> Prompt: Transcribe the data underneath exactly. No images belong in your version.

> Given records:
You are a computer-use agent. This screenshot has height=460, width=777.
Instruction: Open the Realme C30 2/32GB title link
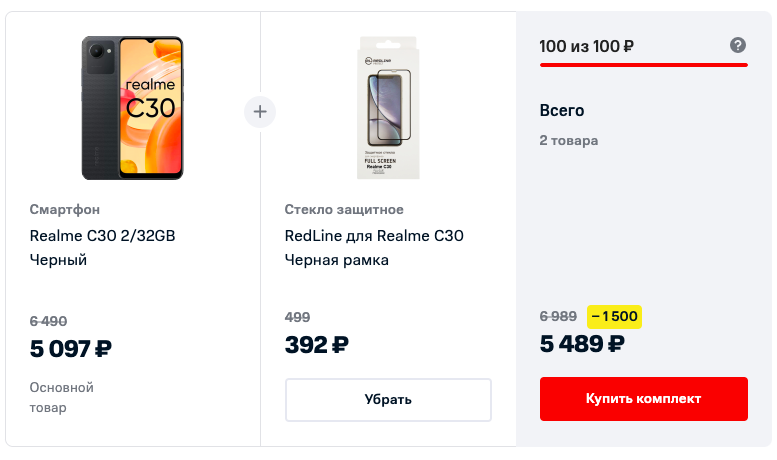(103, 236)
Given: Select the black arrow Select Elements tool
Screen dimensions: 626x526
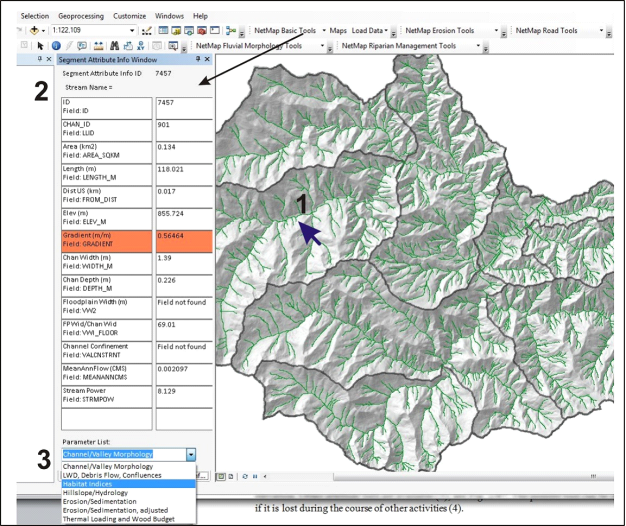Looking at the screenshot, I should tap(41, 46).
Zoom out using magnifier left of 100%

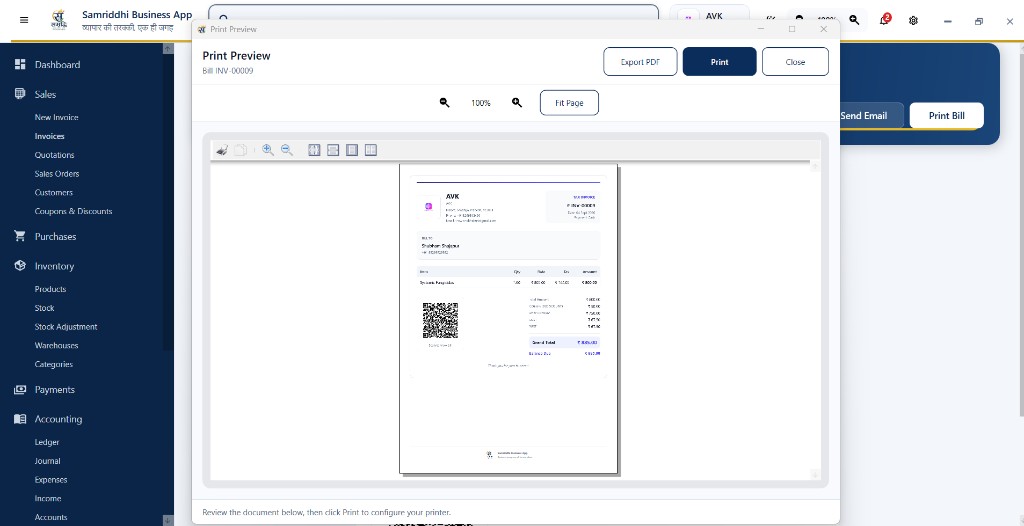click(445, 103)
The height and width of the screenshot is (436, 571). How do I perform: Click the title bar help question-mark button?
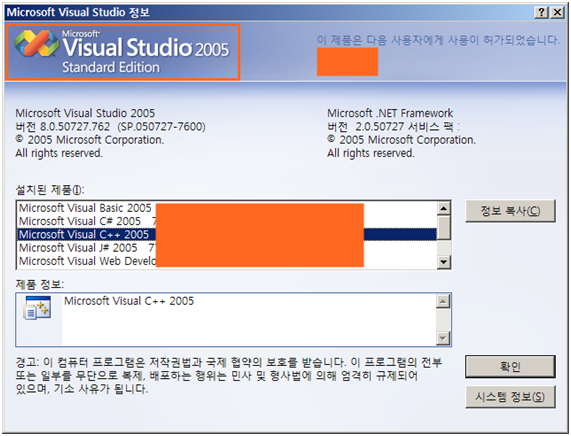(541, 12)
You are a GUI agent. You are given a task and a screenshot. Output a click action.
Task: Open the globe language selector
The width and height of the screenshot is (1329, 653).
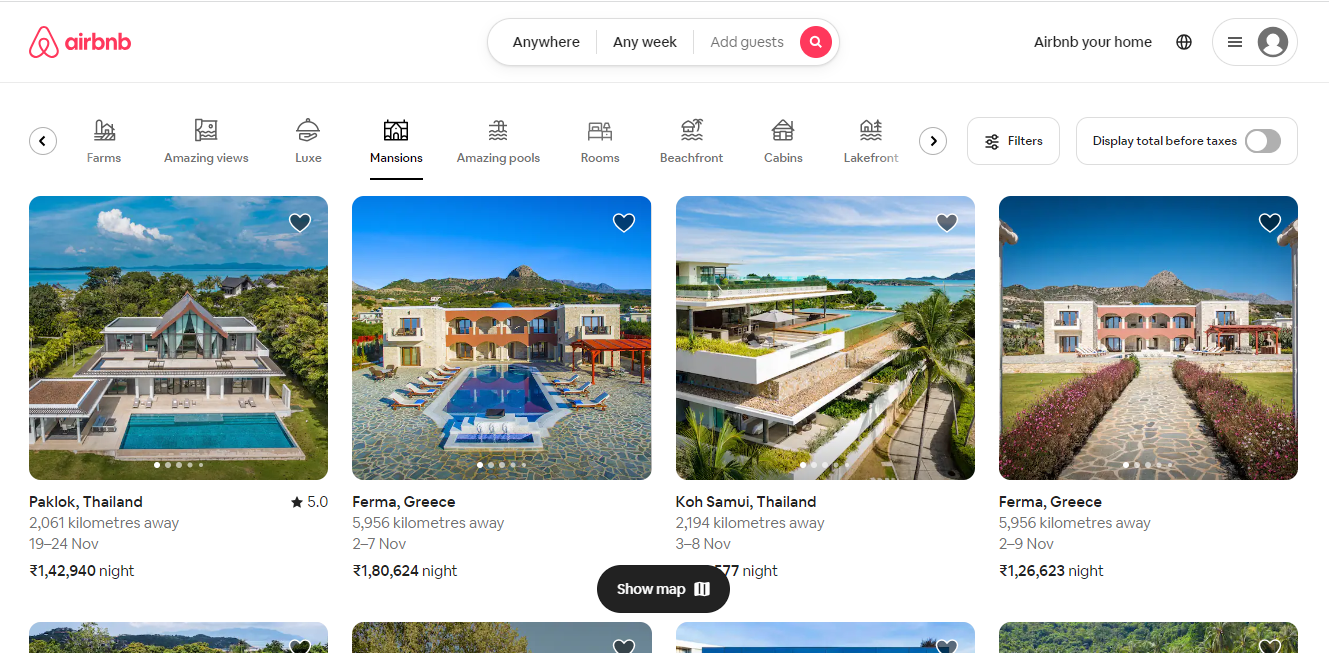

> Exercise solution:
You are a computer-use agent. This screenshot has height=460, width=777.
Instruction: Open the Realme C30 2/32GB title link
(103, 236)
Given: Select the black arrow Select Elements tool
Screen dimensions: 626x526
Looking at the screenshot, I should tap(41, 46).
Zoom out using magnifier left of 100%

click(445, 103)
The height and width of the screenshot is (436, 571). How do I perform: Click the title bar help question-mark button?
(541, 12)
You are a GUI agent. You are given a task and a screenshot. Output a click action.
Task: Open the globe language selector
The width and height of the screenshot is (1329, 653).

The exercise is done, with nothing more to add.